Jonathan Totten was born on March 31, 1989, and is now three years and three months old. On July 2, 1989, Jonathan was taken by his father to the Danbury Hospital emergency room and was treated for a fractured skull. Since the explanation given at the time by the father seemed inconsistent to hospital personnel with an accidental injury, DCYS obtained an Order of Temporary Custody from this court on July 5, 1989, and the child was placed in foster care. Except for the first three months of his life, Jonathan has been with the same foster parents.
On October 10, 1989, the child was adjudicated neglected and was committed to DCYS for eighteen months, and has remained committed since that date.
ADJUDICATORY PHASE
The court will consider the facts and the evidence from July 5, 1989, when DCYS obtained the Order of Temporary Custody to August 13, 1991, the date this termination petition was filed alleging the four statutory grounds.
I. ABANDONMENT:
The first ground alleged for termination was abandonment. Section 17a-112(b)(1) of Connecticut General Statutes is met if a parent fails to maintain a "reasonable degree of interest, concern or responsibility as to the welfare of the child" and prove this ground by clear and convincing evidence. What is reasonable is a question of fact for this court to determine. In re: Luis C.,210 Conn. 157 (1989). The statutory definition differs from the common law concept of abandonment wherein an intent to abandon totally and permanently had to be established.

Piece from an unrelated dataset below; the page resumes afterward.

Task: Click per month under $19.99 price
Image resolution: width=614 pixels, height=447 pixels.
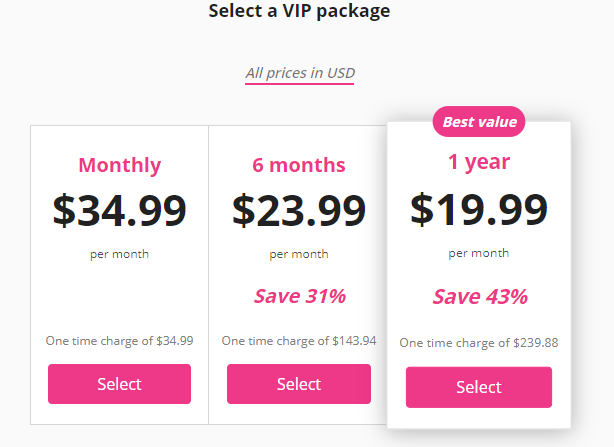Action: point(479,253)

See, e.g., Litvaitis v. Litvaitis, 162 Conn. 540, 547 (1972); Kantor v. Bloom,90 Conn. 210, 213 (1916).
The standard now requires a reasonable degree of interest as to the welfare of the child.
From the testimony of the respondent parents, Ms. Lepely, the DCYS social worker, and Ms. Knapp, a friend of the parents, the court finds the following facts as to this ground.
The respondent father was present in the delivery room at Danbury Hospital during Jonathan's birth on March 31, 1989. On July 2, 1989, the child fell to the floor and suffered a fractured skull. The father immediately drove the child to Danbury Hospital. Both respondent parents stayed with him at the hospital during the day and also stayed at night until the nurse on duty CT Page 5571 ordered them to leave.
The child was placed in foster care on July 6, 1989, and from that time to August 13, 1991 when this termination petition was filed, DCYS allowed only one supervised visit every Friday for one hour each week at the DCYS office. Ms. Lepely would drive them to the office, and testified that both parents came to visit together, and were never late and stayed the entire time. Later, they brought their twenty-month-old daughter Elizabeth with them. They never missed one visit during those two years. These parents played with Jonathan, used coloring books, and interacted properly with him. According to Ms. Lepely, the child sometimes referred to them as Mommy and Daddy. The mother requested more visits which DCYS denied, except for one supervised visit to take the child to the Danbury Mall to have his photograph taken.
Ms. Knapp testified that she has known the mother for over ten years and the father four years. She had visited them weekly after Jonathan was born. She said that both respondents were loving parents who acted appropriately towards the infant child. She is a junior at the University of Buffalo and impressed the court as an intelligent, unbiased, and credible witness.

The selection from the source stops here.